First find the buzzword. Then find the meaning.
From the Bank of International Settlements: nine pages on the origins and meaning of the term “macro-prudential.” Number of times the term has already appeared on the BIS website: more than 350.
Anyway, here’s the first reference to the term that the paper’s author, Piet Clement, could find.
It’s from the minutes of a 1979 Cooke Committee — the precursor to the Basel Committee — meeting to discuss the possibility of collecting data on maturity transformation for international bank loans:
“The Chairman [W P Cooke, Bank of England] said that micro-economic problems (which were of concern to the Committee) began to merge into macro-economic problems (which were not) at the point where micro-prudential problems became what could be called macro-prudential ones.

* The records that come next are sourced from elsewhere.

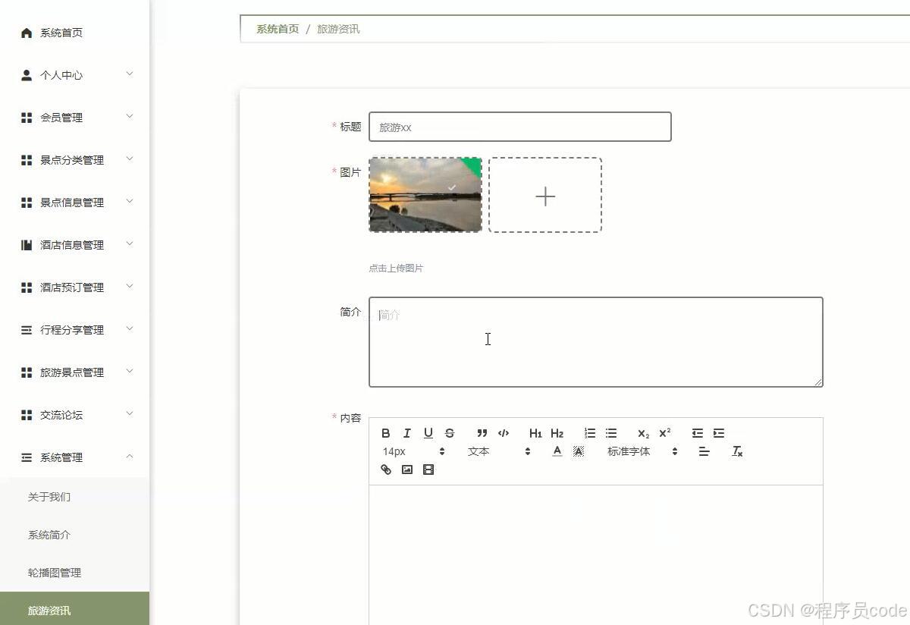Toggle the code block tool
The width and height of the screenshot is (910, 625).
pos(504,433)
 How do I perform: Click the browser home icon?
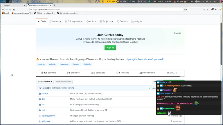14,10
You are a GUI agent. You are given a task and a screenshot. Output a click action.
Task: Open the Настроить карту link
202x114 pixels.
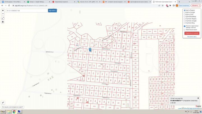click(192, 37)
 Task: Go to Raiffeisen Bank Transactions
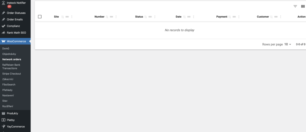[x=11, y=66]

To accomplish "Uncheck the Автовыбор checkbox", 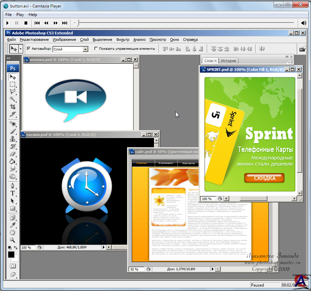I will pos(29,49).
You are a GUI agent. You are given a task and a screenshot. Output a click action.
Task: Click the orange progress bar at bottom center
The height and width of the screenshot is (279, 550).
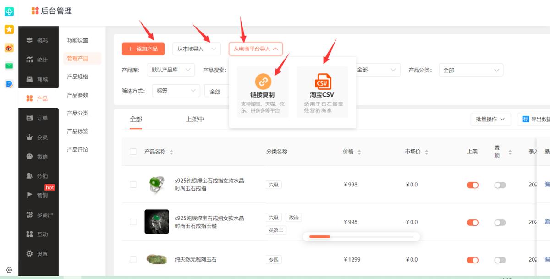point(319,237)
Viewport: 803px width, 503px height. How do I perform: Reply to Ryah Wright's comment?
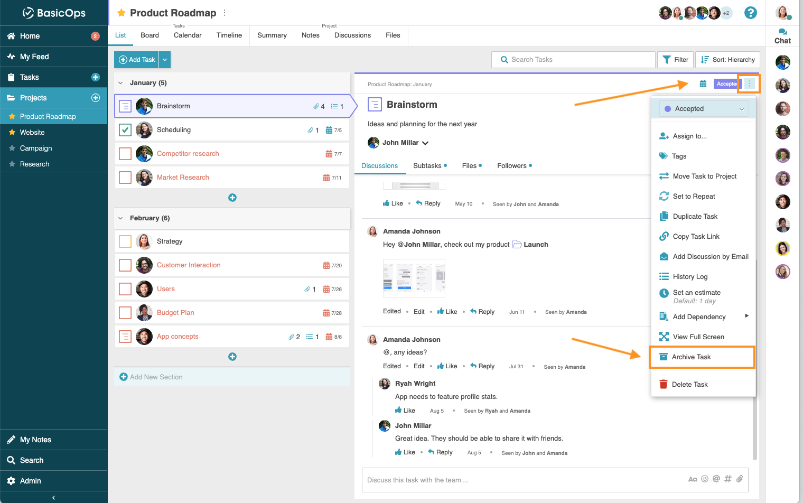pyautogui.click(x=443, y=452)
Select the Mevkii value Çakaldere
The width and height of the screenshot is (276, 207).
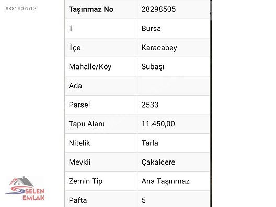pyautogui.click(x=158, y=162)
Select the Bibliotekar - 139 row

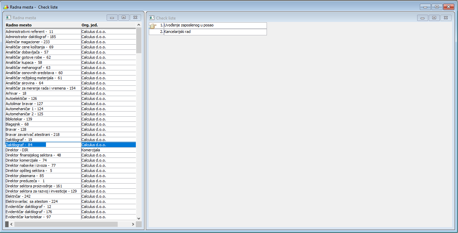tap(43, 119)
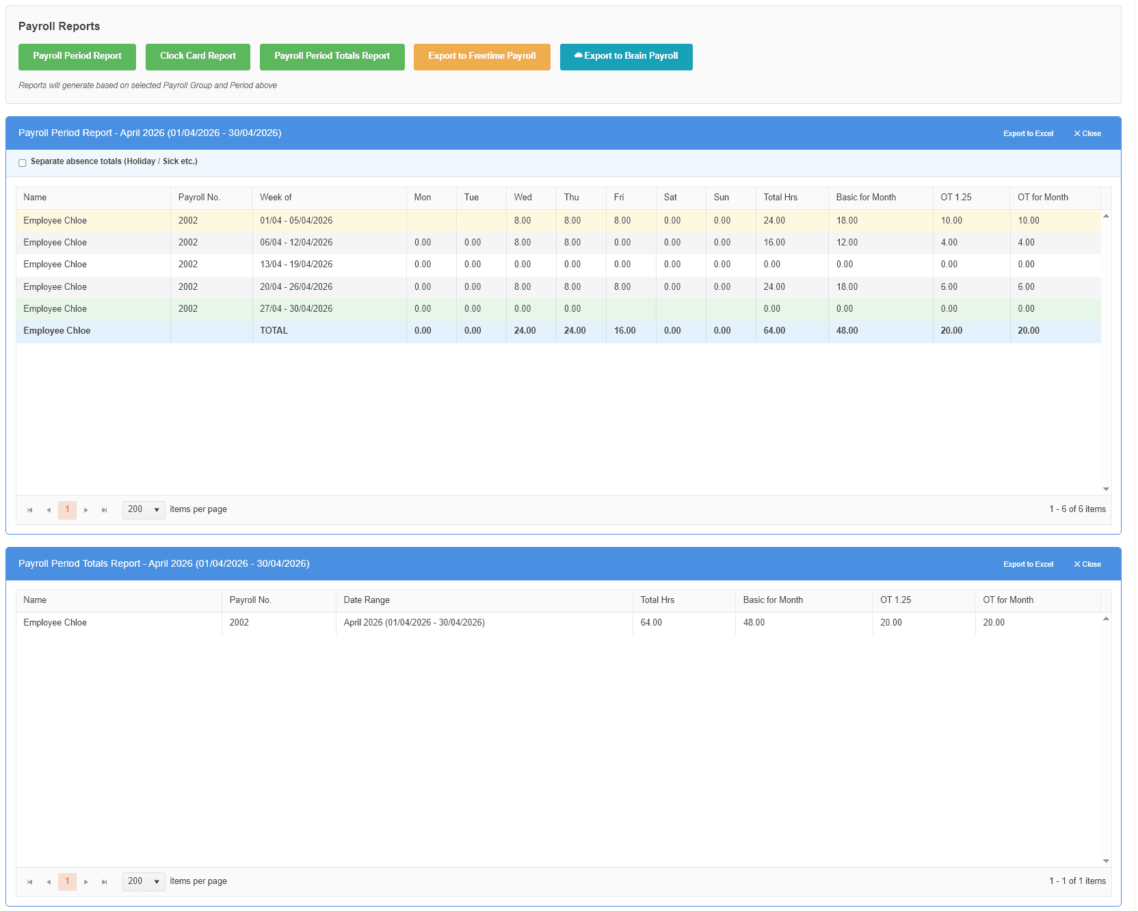This screenshot has height=912, width=1138.
Task: Click scroll down arrow in Period Report grid
Action: coord(1106,489)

The Committee had a justifiable concern with macro-prudential problems and it was the link between those and macro-economic ones which formed the boundary of the Committee’s interest.”3 [emphasis added]

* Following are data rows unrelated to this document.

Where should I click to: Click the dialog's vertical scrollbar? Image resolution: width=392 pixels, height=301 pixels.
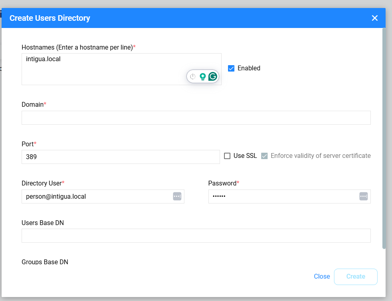tap(384, 140)
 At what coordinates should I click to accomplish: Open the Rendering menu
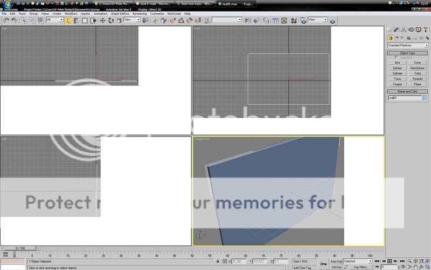pos(140,14)
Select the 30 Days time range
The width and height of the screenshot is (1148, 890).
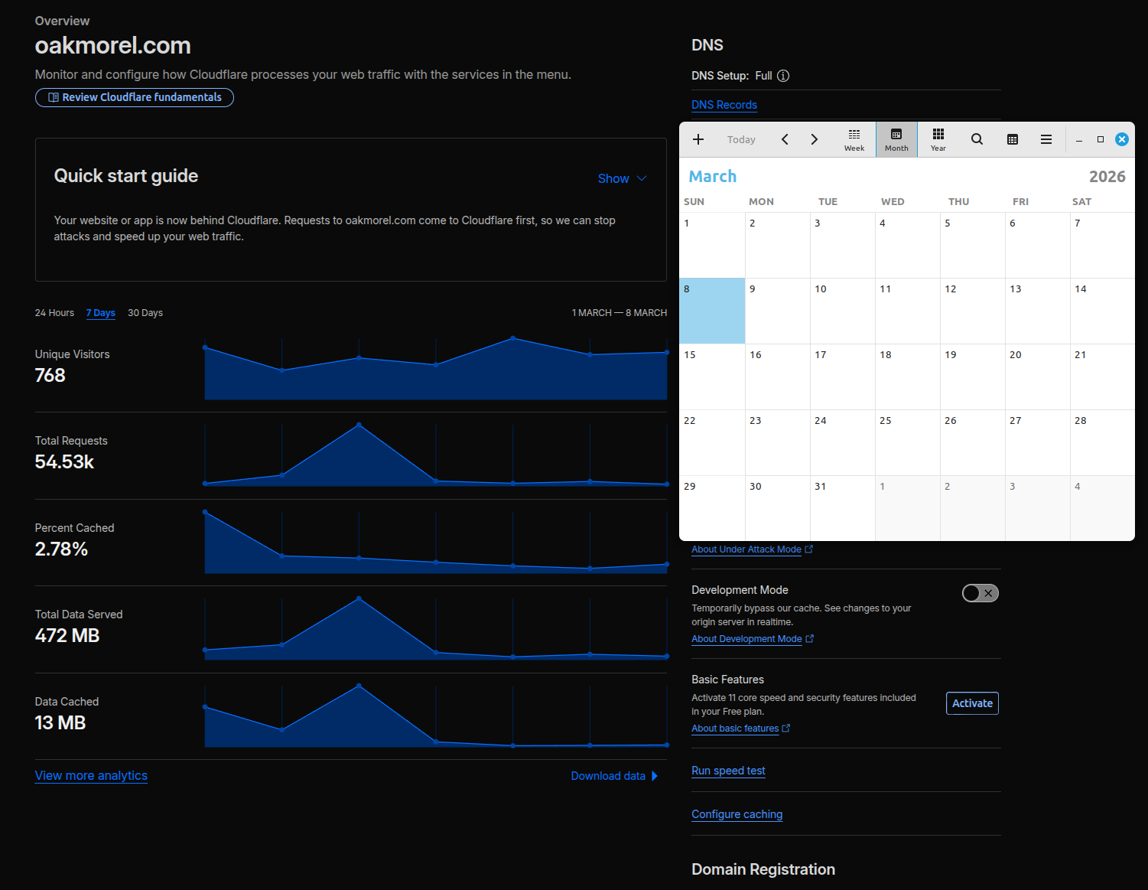[x=145, y=313]
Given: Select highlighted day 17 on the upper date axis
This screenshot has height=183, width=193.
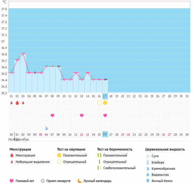Looking at the screenshot, I should coord(105,96).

Since then the term’s come to mean the use of prudential tools — the things regulators use to encourage financial prudence — to improve the stability of the entire financial system, as opposed to just bits and pieces of it.
And the term’s been used by central bankers from Ben Bernanke to Mervyn King, so it’s about time someone got to the bottom of what it actually means, and from whence it came.
Anyway, also out today from BIS:
- Latest BIS Quarterly Review — all about sovereign risk.
- The architecture of global banking: from international to multinational?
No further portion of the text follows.